A saga é uma adaptação dos livros de Stephenie Meyer e que vendem mais do que hemoderivados na Transilvânia. Antes de correr pra telinhas em novembro, que tal conhecer a história do primeiro filme da saga, Crepúsculo?

O filme não é ruim - na verdade, é até superior ao que os primeiros trailers mostravam -, mas ainda assim tem cara de telefilme, com apenas lampejos de bom cinema, caso da seqüência inicial, em que um veadinho é perseguido na floresta.

E já nessa tomada descobrimos que tem mais nas florestas do que animais indefesos tentando tomar um pouco de água ou pastar em paz. Enquanto isso, do outro lado dos Estados Unidos, a adolescente Isabella Swan (Kristen Stewart) se despede da casa onde morava com sua mãe para morar com seu pai, com quem não tem muito diálogo.

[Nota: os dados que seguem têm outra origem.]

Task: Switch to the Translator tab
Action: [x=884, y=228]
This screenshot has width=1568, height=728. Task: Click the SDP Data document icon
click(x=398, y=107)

É neste clima de "primeiro dia de aula da aluna novata" onde de contraponto ela conhece os Cullen, filhos adotivos do Dr. Carlisle (Peter Facinelli) e logo de cara, Bella, se interessa pelo único desacompanhado do grupo, Edward (Robert Pattinson), com quem acaba dividindo a bancada nas aulas de biologia.

Os dois se tornam amigos e logo algo mais e ela não demora a descobrir que ele é um vampiro. A curiosidade só aumenta a sua paixão - que é correspondida. Mas como um casal formado por um vampiro e uma menina mortal poderá dar certo?


Todas as respostas serão resolvidas ou ao menos temporariamente solucionadas, deixando ganchos já certos para a continuação Lua Nova, que ganhou sinal verde assim que Crepúsculo começou sua bem sucedida carreira nas bilheterias da América do Norte.

Agora é esperar pra ver a continuação da saga que promete agradar ainda mais os fãs e surpreender os que ainda não se sintonizaram com os vampirinhos.